# [WHAT THE EXERCISE ASKS]
Records follow. Pull out every line that contains "will".

·····

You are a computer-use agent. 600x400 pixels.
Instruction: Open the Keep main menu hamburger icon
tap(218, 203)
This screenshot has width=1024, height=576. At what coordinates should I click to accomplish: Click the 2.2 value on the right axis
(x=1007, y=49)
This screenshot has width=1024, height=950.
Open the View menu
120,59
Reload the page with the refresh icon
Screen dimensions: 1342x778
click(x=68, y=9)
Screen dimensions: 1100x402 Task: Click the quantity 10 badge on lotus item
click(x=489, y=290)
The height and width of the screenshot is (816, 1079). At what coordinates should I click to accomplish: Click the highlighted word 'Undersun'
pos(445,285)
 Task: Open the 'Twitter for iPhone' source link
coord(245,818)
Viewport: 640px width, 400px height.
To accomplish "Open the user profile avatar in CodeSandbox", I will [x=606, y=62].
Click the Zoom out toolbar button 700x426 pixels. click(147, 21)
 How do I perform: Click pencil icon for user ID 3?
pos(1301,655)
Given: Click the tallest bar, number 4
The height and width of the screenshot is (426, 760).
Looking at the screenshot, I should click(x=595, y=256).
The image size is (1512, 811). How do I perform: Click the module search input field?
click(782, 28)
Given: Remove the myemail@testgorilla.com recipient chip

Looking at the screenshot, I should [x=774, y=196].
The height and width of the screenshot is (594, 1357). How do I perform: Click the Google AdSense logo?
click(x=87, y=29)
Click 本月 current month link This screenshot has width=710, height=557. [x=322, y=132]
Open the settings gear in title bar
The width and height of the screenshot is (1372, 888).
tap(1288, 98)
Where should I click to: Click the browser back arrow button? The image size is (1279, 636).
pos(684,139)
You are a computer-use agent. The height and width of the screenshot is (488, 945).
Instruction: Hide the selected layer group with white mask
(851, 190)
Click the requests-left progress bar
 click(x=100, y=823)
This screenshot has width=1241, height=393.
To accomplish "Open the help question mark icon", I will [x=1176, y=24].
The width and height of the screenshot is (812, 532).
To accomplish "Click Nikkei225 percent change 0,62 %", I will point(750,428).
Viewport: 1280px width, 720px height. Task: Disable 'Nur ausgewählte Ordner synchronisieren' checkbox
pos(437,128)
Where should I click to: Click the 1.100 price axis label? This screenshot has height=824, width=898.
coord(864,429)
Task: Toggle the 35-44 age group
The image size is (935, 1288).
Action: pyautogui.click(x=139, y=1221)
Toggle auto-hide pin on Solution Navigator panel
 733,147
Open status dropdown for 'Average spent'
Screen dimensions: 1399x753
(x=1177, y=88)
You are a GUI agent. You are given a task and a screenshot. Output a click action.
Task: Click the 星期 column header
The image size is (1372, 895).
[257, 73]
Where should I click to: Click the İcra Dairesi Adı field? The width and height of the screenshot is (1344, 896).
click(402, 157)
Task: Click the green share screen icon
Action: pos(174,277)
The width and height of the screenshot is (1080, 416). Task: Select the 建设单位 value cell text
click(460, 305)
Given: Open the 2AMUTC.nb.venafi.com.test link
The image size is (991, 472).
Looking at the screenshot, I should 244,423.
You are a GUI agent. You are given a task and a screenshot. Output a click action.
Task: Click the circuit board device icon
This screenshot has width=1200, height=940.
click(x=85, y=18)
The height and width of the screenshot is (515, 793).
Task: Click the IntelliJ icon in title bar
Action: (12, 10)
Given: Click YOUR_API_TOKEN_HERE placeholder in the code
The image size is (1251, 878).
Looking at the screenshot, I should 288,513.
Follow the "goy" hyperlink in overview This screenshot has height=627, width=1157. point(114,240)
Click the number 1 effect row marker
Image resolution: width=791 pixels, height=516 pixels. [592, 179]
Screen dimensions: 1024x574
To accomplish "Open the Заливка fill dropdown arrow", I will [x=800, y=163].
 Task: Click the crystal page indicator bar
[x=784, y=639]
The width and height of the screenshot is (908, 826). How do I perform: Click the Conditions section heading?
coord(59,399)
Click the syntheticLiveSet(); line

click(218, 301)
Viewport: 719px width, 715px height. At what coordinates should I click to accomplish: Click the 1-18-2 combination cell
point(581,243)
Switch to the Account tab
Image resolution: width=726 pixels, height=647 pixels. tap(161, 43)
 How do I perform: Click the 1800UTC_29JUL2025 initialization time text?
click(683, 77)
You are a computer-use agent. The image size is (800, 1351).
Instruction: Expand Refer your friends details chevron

·····

# [TASK RESULT]
To accomplish "Open the user profile avatar in CodeSandbox", I will [x=606, y=62].
To accomplish "Open the help question mark icon", I will [x=1176, y=24].
To accomplish "Click Nikkei225 percent change 0,62 %", I will point(750,428).
To accomplish "Open the Заливка fill dropdown arrow", I will [x=800, y=163].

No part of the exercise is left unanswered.